Device to Detect Drugs, Explosives Moves Closer to Market
Police departments may soon have access to a handheld tool that can identify airborne substances ranging from drugs to bombs, according to David Salva, president of United States Semiconductor Corp (U.S. Semi). The company has licensed the technology and will be making it commercially available.
However, distributing the palm-sized tool to police officers and others could cost up to $5 million, Salva estimated, and might require nine months to 18 months or maybe a little longer.
Salva’s efforts are being aided by a $100,000 grant from NASA, and U.S. Rep. Emanuel Cleaver (D-Mo.) recently announced a $1.05 million grant.
The device involves “Quantum Fingerprint” technology that has been in development over the past 10 years at the Nuclear Science and Engineering Institute (NSEI) at the University of Missouri-Columbia.

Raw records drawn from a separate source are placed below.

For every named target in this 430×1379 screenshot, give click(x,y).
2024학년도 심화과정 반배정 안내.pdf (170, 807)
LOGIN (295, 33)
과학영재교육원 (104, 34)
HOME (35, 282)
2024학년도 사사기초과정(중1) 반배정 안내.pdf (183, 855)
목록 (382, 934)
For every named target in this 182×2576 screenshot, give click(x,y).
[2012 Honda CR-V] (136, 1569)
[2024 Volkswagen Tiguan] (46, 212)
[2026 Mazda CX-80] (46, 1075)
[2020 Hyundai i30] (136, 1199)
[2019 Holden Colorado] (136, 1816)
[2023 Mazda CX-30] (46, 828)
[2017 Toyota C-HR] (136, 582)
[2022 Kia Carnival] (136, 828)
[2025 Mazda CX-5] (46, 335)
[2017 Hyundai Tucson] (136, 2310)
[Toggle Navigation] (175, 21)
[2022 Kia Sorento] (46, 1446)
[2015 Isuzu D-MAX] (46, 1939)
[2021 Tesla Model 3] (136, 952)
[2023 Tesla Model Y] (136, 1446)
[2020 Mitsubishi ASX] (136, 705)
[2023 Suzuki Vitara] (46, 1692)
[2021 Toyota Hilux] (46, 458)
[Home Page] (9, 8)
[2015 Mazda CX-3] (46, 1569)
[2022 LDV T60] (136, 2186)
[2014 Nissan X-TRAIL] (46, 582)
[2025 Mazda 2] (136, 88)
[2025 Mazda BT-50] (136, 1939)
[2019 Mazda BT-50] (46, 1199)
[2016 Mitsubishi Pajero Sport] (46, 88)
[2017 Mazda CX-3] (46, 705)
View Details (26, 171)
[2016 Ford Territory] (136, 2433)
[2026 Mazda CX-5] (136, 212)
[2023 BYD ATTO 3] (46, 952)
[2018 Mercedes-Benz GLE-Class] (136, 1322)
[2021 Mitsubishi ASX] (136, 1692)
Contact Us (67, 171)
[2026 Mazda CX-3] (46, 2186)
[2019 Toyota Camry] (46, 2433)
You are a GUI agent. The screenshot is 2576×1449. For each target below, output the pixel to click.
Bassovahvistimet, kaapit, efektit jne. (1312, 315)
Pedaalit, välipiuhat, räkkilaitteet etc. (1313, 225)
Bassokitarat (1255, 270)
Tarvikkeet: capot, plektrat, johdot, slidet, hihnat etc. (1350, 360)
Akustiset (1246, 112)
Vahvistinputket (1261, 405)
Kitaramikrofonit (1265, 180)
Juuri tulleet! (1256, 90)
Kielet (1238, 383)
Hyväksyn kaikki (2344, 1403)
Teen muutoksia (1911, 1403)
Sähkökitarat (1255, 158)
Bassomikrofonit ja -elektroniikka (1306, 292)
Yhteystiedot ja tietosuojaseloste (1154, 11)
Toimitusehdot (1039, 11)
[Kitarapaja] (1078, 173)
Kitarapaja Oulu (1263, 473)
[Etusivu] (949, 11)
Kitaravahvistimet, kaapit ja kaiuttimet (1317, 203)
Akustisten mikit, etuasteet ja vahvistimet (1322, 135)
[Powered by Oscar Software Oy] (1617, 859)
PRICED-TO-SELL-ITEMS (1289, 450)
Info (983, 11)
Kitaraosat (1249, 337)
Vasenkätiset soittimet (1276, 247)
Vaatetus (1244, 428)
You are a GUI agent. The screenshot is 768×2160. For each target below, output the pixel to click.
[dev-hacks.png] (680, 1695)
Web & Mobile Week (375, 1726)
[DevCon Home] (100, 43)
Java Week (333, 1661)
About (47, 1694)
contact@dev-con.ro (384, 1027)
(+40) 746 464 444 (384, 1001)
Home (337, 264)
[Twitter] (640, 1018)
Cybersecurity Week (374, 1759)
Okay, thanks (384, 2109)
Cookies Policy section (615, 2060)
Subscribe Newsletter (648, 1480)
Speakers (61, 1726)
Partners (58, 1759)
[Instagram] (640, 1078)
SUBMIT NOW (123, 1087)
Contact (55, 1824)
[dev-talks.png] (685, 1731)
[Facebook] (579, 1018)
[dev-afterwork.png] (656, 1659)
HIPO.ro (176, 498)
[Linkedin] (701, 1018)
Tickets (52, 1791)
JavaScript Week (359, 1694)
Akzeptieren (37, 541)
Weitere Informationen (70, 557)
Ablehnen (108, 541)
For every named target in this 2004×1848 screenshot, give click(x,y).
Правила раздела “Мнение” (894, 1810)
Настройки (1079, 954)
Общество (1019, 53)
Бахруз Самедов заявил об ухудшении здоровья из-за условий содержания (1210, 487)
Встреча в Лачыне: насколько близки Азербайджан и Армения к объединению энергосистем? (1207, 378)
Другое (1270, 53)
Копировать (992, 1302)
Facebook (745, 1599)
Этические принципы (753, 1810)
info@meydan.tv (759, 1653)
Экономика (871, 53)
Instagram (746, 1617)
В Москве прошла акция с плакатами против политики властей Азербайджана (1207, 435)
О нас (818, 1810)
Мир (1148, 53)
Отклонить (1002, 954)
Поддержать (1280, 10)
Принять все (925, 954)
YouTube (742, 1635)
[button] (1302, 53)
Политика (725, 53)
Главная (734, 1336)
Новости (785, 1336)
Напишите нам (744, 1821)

A computer chip covered with a layer of diamond film draws molecules from the air when a current is applied, according to Mark Prelas, NSEI’s director of research. Different types of molecules carry their own individual energy or quantum “fingerprint” that is compared to samples in a database.
Prelas estimated that Quantum Fingerprint technology is approximately 1,000 times more sensitive than that of existing models.
Salva said each handheld unit would likely sell for about $400 to $500 and would be linked wirelessly to a central computer.
Abstracted by the National Law Enforcement and Corrections Technology Center (NLECTC) from The Associated Press (01/17/07).